→ **RECORDED INFORMATION**:

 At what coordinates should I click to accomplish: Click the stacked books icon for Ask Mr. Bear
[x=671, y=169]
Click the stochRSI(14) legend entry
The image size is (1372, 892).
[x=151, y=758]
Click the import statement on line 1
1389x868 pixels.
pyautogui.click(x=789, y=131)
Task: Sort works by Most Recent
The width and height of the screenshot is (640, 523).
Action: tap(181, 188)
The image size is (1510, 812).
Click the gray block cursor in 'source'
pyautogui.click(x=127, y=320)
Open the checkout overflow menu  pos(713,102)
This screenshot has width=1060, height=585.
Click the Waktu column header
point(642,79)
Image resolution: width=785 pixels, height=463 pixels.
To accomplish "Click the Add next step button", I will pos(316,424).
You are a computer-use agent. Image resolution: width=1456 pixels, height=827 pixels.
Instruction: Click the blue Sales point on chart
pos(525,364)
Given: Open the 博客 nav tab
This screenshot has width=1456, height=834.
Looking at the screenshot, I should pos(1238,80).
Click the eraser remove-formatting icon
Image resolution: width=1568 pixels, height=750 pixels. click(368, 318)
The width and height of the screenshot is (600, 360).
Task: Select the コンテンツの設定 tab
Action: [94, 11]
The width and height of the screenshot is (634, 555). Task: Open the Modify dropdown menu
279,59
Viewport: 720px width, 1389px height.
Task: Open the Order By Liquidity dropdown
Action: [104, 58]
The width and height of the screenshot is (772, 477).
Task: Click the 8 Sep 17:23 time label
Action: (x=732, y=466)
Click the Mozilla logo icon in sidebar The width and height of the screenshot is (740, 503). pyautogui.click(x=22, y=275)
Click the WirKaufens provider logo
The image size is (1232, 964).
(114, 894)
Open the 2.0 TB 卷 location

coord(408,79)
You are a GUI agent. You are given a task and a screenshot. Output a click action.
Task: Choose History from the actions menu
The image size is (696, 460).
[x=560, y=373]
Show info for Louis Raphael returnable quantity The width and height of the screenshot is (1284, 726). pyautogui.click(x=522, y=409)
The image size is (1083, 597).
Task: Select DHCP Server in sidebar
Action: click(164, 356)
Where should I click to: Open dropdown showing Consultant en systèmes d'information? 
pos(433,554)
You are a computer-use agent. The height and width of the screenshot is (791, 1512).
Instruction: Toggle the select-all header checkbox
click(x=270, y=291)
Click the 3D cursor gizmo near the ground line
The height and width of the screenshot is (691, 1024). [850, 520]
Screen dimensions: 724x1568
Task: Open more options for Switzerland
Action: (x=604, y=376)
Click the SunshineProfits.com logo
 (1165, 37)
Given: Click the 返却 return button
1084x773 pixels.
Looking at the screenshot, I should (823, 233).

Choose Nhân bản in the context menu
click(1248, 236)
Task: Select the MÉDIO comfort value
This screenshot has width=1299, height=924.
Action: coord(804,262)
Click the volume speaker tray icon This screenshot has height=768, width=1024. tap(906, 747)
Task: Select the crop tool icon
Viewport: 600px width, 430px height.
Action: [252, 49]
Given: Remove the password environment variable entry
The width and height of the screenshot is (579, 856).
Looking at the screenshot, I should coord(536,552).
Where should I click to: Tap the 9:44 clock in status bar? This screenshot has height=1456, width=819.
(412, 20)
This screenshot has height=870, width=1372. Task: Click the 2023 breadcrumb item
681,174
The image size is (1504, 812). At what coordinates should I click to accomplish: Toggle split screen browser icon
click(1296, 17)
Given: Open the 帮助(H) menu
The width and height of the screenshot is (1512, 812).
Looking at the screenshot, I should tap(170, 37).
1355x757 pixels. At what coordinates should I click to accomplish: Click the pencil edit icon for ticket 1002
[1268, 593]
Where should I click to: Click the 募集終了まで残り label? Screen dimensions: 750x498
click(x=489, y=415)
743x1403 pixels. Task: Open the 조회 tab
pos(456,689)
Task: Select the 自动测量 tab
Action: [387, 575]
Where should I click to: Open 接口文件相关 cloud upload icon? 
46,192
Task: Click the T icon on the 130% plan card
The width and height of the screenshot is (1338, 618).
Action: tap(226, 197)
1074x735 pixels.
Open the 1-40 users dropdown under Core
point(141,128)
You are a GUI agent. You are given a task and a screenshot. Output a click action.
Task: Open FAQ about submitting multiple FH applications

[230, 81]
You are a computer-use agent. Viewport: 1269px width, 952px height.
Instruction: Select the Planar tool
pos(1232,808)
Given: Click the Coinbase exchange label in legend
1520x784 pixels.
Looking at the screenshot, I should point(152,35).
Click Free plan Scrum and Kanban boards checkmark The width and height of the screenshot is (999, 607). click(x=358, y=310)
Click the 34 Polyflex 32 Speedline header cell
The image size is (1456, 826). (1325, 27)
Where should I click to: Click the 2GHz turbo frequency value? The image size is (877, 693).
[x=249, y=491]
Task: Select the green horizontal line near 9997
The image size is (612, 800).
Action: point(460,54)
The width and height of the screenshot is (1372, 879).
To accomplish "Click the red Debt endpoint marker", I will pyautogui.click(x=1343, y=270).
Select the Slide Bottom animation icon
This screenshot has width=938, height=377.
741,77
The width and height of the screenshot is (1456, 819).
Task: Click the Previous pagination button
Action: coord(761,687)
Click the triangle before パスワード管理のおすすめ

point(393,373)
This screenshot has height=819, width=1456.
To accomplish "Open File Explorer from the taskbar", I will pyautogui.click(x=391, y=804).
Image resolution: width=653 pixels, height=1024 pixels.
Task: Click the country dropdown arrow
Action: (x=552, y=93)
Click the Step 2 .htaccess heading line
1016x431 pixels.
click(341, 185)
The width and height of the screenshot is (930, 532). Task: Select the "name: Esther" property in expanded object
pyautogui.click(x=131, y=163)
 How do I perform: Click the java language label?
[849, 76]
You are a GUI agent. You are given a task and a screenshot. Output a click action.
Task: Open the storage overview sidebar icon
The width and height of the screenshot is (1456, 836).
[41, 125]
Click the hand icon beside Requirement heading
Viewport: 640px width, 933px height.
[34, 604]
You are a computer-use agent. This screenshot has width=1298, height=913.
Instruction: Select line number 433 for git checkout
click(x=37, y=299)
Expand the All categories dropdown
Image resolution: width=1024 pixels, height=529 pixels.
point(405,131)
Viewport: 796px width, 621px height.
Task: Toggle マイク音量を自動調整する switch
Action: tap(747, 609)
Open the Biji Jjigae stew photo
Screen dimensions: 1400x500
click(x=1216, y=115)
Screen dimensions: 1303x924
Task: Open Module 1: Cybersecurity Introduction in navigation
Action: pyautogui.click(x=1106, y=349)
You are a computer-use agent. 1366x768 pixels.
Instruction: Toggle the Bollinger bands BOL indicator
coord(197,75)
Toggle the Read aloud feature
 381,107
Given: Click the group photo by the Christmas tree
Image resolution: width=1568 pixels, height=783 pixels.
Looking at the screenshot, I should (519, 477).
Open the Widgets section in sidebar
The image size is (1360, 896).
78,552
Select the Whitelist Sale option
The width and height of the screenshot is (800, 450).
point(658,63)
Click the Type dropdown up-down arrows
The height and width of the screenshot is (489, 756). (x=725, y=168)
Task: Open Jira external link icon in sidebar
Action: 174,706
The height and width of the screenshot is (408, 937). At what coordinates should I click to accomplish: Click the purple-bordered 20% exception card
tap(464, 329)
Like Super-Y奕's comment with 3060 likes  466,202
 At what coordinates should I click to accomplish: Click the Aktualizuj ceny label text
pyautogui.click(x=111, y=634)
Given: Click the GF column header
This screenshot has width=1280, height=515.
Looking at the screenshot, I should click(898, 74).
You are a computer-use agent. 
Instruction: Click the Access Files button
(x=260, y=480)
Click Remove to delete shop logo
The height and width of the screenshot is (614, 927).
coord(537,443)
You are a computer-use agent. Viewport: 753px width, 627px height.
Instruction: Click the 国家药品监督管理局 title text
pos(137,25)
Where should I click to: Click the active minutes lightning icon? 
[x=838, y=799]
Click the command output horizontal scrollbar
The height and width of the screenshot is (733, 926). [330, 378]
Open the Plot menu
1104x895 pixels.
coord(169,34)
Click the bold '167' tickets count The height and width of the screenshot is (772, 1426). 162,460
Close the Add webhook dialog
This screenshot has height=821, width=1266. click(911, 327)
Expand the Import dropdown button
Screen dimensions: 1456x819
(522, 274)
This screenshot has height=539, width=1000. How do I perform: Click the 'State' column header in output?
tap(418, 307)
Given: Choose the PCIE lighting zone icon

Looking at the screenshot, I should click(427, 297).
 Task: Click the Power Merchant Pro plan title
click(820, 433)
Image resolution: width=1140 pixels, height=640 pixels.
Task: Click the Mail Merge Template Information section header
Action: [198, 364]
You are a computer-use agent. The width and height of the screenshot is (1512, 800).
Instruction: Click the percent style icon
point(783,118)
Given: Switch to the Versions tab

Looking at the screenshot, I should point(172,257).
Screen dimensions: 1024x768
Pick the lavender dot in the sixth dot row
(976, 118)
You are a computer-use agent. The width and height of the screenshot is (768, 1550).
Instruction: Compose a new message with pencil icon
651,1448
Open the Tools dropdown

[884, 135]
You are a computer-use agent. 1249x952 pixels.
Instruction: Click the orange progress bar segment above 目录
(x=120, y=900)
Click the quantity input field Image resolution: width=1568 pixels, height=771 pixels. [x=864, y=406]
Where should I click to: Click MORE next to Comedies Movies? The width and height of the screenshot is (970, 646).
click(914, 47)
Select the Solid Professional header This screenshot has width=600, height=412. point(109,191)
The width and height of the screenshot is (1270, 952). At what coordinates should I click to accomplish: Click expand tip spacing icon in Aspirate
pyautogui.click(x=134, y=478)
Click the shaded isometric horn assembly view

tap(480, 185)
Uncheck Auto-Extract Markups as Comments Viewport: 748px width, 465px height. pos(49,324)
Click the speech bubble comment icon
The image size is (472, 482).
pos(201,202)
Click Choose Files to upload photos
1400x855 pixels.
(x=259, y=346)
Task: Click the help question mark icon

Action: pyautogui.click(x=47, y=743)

→ **EXERCISE INSTRUCTIONS**: Find each line in the records that contains the word "checkout" and copy those lines in full.

→ **THE REPLY**:
Open the checkout overflow menu  pos(713,102)
Instruction: Select line number 433 for git checkout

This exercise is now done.